We are all familiar with the idea that poker is a mind game. It entails engaging in highly sophisticated and strategic psychological operations to overcome opponents, opponents who may be better than us. However, as in most things, there are a few lightughtscared truths about poker and psychology.
To begin with, although the ultimate goal of poker is to win the money in the long run, this does not mean we should indulge in going to war with our opponents and playing every hand to defeat them. Quite a few poker players lose money by doing this, and if you don’t mind going to war with humans, you can make money in poker by using psychology and not going to war with humans.
Dividing your competitor into a human and a machine, giving him a mental battle of wits and then swiftly adapting your strategy – this might sound cartoonish, but it works. If you are waiting for aces, and your contender goes and gets you two aces, you are going to get squirmingly creamed.
Deepest wisdom comes from understanding the why and how of poker games, and the how of psychology. Poker is about people, how people think, not machines. About people’s capability of adapting and combining new situations. About people’s fear of loss, and desire to win back that safety they felt when they last lost. Poker is about the GW advantage of safety-in-faces, coupled with trying to detect and anticipate weakness. Don’t be surprised by the greed-mustache in the backround, and don’t be surprised when the unmarked stud comes up on your opponent’s button.
30% is the advantage of the hand you are holding, the other 70% is the bet size of your challenger. The higher the wager, the greater the advantage for the hand with which you are closest. The higher the wager, the greater the deterrent to an opponent staying in the hand – and the nearer hand you are to getting your desired hand.
Most stakes levels have different pot odds, which should be compared to your hand’s outs, to establish the net expected return on a call. When calling a bet, round numbers are used to explain why we bet or raise. Primarily they keep you from going broke over a Dewalive.
A precise assessment of the risk you wish to take in given scenario is required. We only want to call bets where the pot odds can support the call, in other words the odds x the number of players remaining in the hand.
The likelihood your chosen hand will be best after a showdown is about 13%. Remember, this is per hand. Odds against you on the turn is about 5%, and are about 11% on the river. The pot odds should be greater than the odds against you, the greater the risked pot will be.
When playing poker tips, it is invaluable to consider the odds against you at all times. Face it, you never know when you will be beat.
Even if you know what your hand is doing, playing odds and communicating pot odds could be more truly disastrous than not. When you call bets when you have the best of it, you are stacking the odds against you. You need to get those odds in favor if you want to get paid. The best time to call a bet is when you have already got a good piece of the flop, but you want to get paid. This is an indication of a good hand.

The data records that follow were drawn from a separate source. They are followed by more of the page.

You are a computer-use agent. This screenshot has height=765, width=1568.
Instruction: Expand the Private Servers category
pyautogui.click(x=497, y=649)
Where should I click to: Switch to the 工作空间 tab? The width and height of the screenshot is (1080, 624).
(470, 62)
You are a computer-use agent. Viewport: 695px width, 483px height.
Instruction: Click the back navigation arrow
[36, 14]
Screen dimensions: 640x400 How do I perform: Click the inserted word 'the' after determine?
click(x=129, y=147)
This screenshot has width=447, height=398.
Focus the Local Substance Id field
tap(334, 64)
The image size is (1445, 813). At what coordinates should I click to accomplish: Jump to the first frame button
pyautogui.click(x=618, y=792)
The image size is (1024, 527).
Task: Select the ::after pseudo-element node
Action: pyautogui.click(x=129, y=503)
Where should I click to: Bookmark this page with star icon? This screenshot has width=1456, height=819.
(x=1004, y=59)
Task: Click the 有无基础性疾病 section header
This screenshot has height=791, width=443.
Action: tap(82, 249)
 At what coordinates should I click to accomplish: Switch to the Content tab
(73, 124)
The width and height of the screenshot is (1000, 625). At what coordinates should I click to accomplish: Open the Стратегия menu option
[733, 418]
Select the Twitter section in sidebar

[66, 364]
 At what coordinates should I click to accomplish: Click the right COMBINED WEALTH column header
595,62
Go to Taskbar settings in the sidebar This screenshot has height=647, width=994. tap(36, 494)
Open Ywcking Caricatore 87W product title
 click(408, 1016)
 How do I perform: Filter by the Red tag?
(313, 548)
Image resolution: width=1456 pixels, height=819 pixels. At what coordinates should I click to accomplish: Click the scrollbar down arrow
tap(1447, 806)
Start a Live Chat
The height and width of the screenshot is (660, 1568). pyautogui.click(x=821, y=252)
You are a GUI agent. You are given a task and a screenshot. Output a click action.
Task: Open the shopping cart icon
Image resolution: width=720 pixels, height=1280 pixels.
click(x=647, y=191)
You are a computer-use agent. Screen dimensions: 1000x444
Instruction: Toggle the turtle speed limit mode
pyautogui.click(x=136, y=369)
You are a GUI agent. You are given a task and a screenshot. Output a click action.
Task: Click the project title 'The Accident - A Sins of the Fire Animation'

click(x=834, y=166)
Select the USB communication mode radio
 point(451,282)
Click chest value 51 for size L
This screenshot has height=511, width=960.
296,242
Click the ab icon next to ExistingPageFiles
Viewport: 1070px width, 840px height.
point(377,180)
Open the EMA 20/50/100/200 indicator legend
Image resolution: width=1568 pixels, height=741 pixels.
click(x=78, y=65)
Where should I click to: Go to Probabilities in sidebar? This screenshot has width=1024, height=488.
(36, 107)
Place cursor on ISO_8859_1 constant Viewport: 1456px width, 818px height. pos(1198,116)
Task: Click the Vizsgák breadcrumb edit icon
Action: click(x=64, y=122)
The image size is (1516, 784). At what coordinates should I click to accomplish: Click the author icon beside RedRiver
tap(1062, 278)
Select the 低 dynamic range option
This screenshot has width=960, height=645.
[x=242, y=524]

The best time to call a bet is when you have a reasonably good hand and all the cards necessary to win are on the table. You should call only when you have a chance of being able to win. Marginal situations are rare, but when they occur, you need to be careful.
Let’s say preflop you have AK on the big blind. It’s folded to you, and you get 2 folds. You have 7 outs: 2 already in the deck and 4 that can possibly improve. You have 5 shown cards that can win. In order to win the pot, you have to hit the flop. How likely are you to hit the flop?